Da macht der britische Entwickler Lo-Fi Games seinem Namen alle Ehre. Doch die besondere Stärke von Kenshi liegt auch wo anders: nämlich in der großen Freiheit, die die Spieler in dieser postapokalyptischen Samurai-Punk-Welt erleben dürfen. Es gibt nicht mal ein wirkliches Ziel oder eine geradlinige Story.

Grenzenlose Freiheit

Eine kleines Beispiel gefällig? In der Regel startet ihr mit eurem Charakter alleine und mittellos. Zunächst werde ihr einfach versuchen müssen, am Leben zu bleiben. Ihr braucht Nahrung und müsst euch vor den unzähligen Gefahren in Acht nehmen, die in der Welt von Kenshi auf euch lauern.
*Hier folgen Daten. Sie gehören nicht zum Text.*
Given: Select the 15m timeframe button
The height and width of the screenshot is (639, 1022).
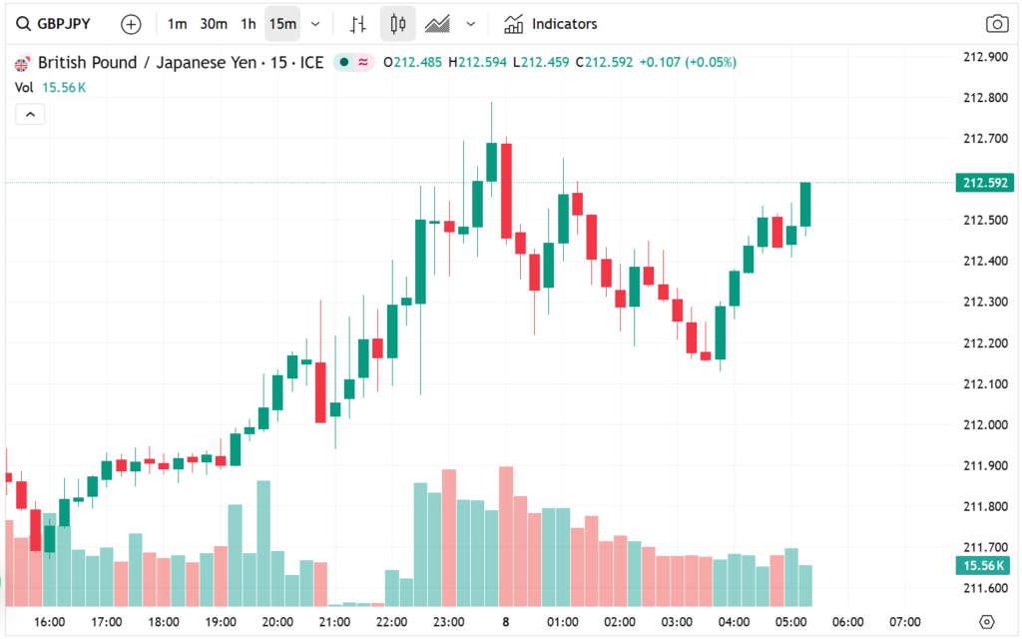Looking at the screenshot, I should pos(282,23).
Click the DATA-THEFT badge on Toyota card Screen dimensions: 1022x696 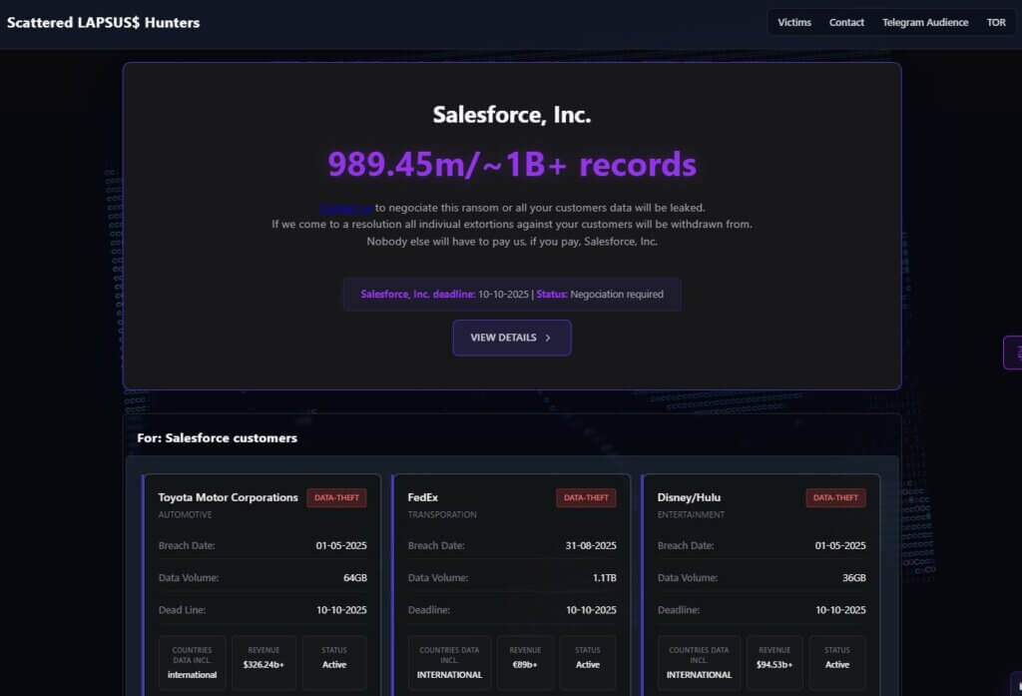coord(336,497)
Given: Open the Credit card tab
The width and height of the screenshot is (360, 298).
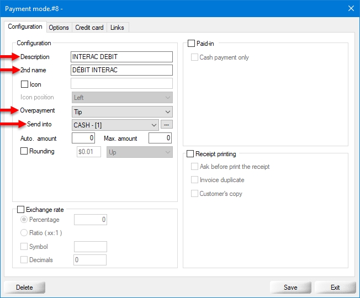Looking at the screenshot, I should click(x=89, y=28).
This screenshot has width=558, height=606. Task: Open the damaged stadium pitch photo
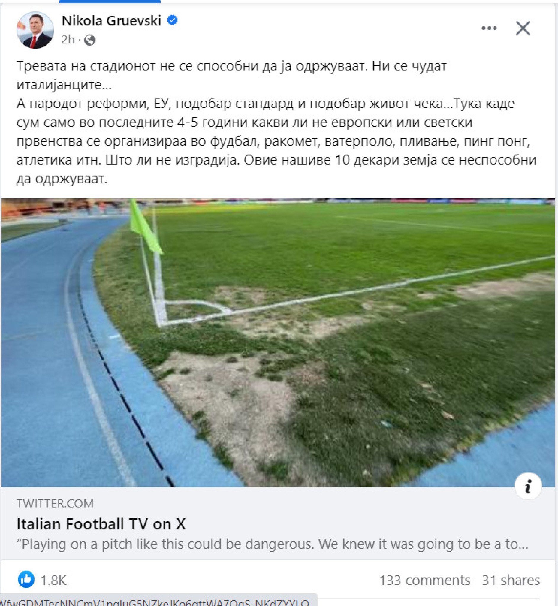[x=278, y=343]
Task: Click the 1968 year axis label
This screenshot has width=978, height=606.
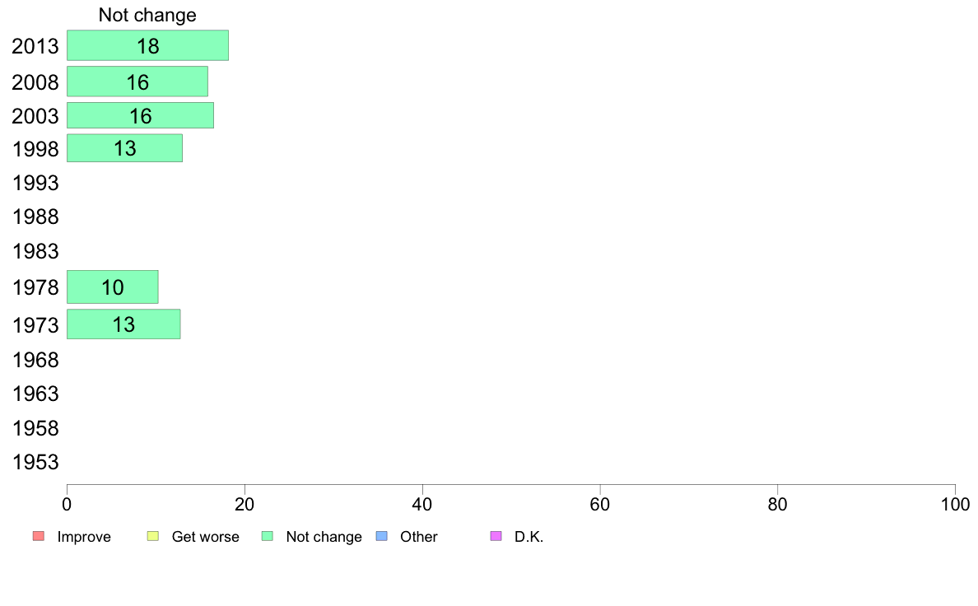Action: tap(35, 360)
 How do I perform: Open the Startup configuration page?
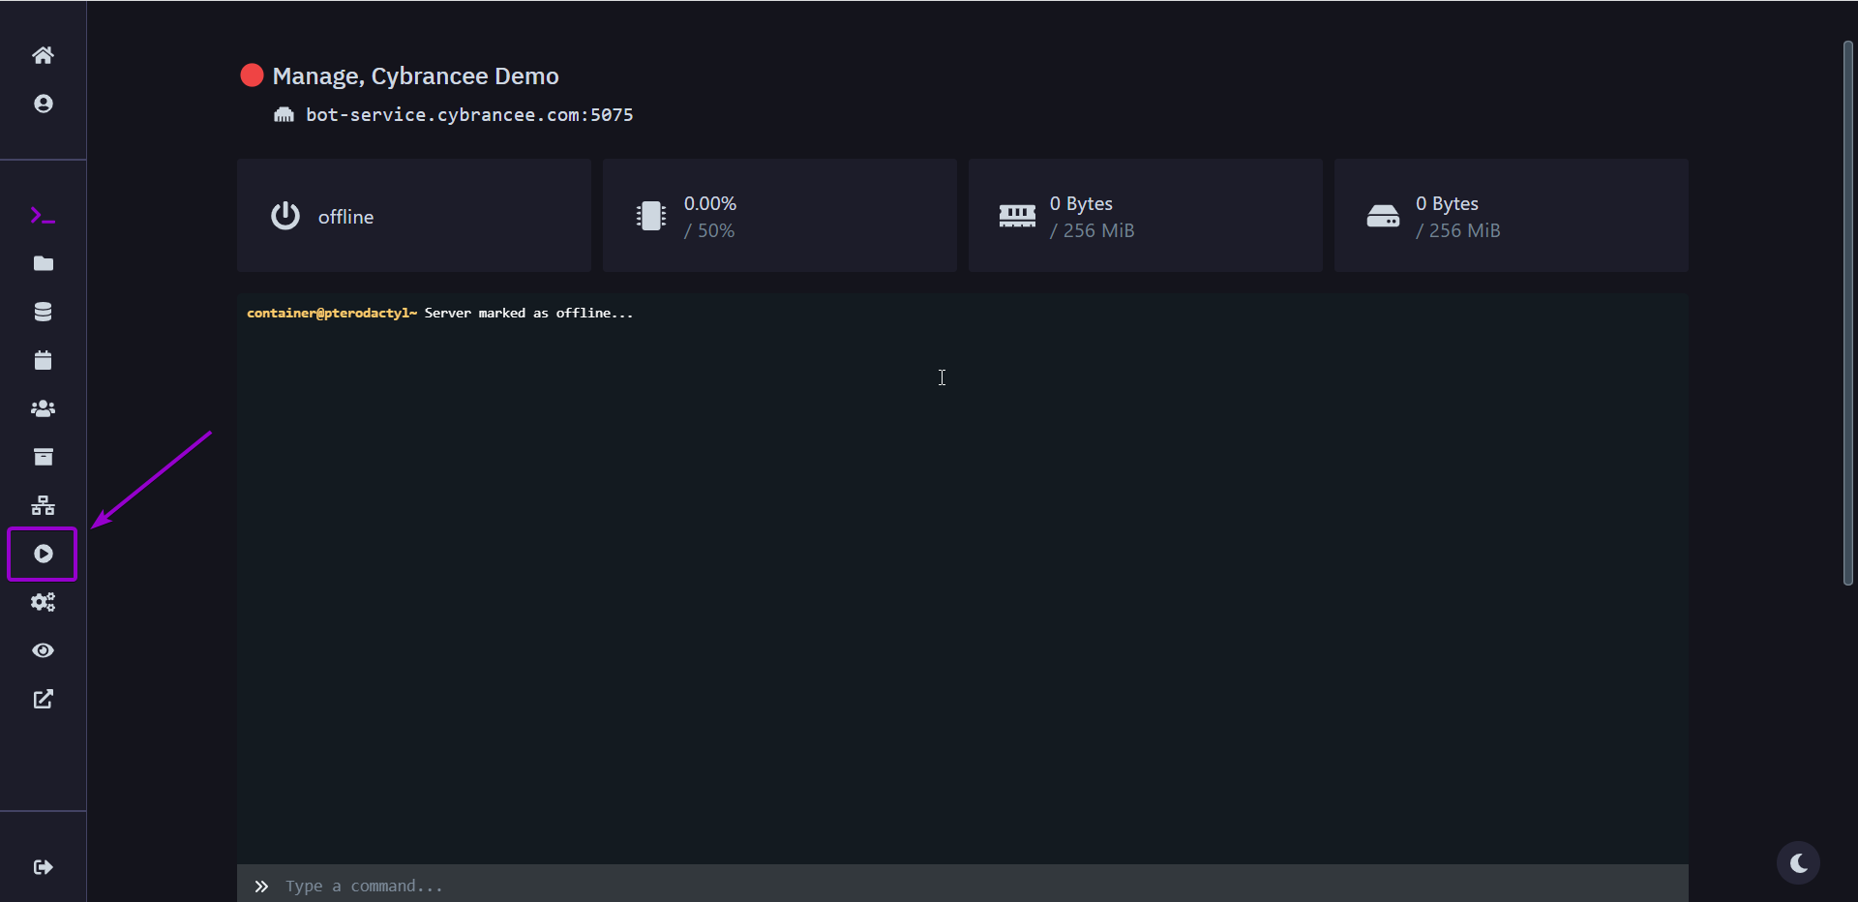coord(43,555)
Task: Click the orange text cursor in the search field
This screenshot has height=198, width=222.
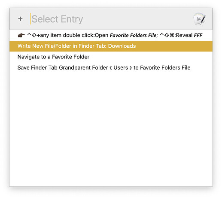Action: [x=30, y=19]
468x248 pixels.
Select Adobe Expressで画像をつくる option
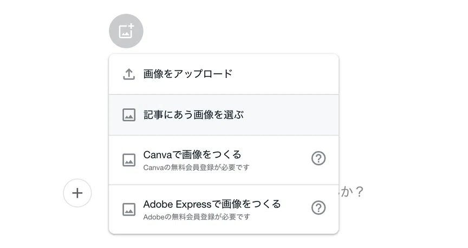tap(224, 210)
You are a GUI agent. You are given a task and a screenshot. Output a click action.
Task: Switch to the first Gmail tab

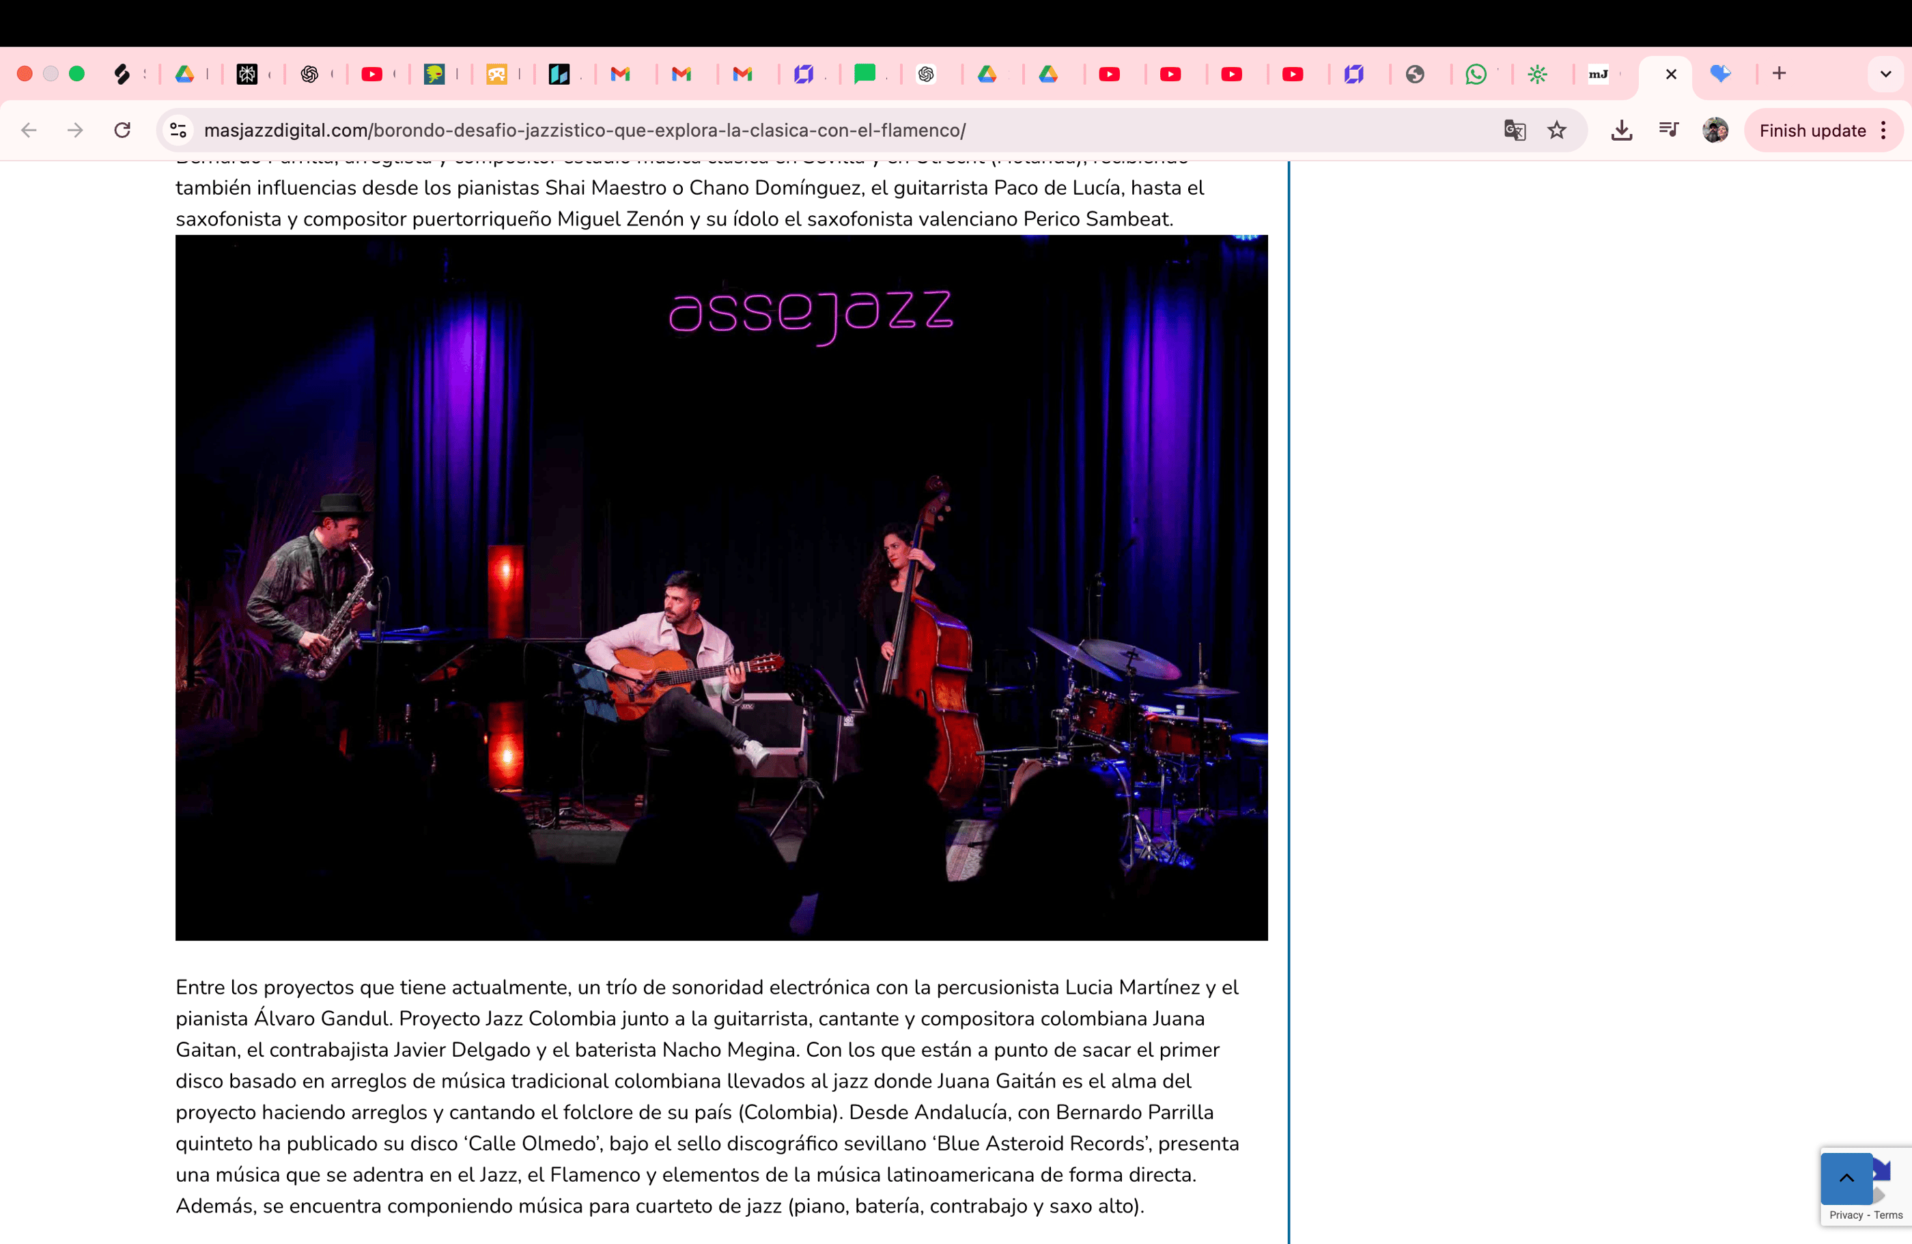pyautogui.click(x=620, y=74)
Da wären üble Monstren, gefährliche Biome, Säureregen und -flüsse und natürlich: die anderen Bewohner. Letztere sind vermutlich eure größte Bedrohung. Es gibt unzählige Fraktionen, die gegeneinander im steten Wettkampf sind. Die vielen Städte und Siedlungen in der großen Open-World sind unter Kontrolle der größten Königreiche. Dann gibt es noch kleinere Banden und Gruppierungen. Manche davon hausen in verlassenen Ruinen oder ziehen als friedlichere Nomaden durch die Wüsten. Ihr werdet früh Bande knüpfen müssen, um nicht alle Fraktion gegen euch aufzubringen. Immerhin gibt es auch zahlreiche neutrale Gruppen.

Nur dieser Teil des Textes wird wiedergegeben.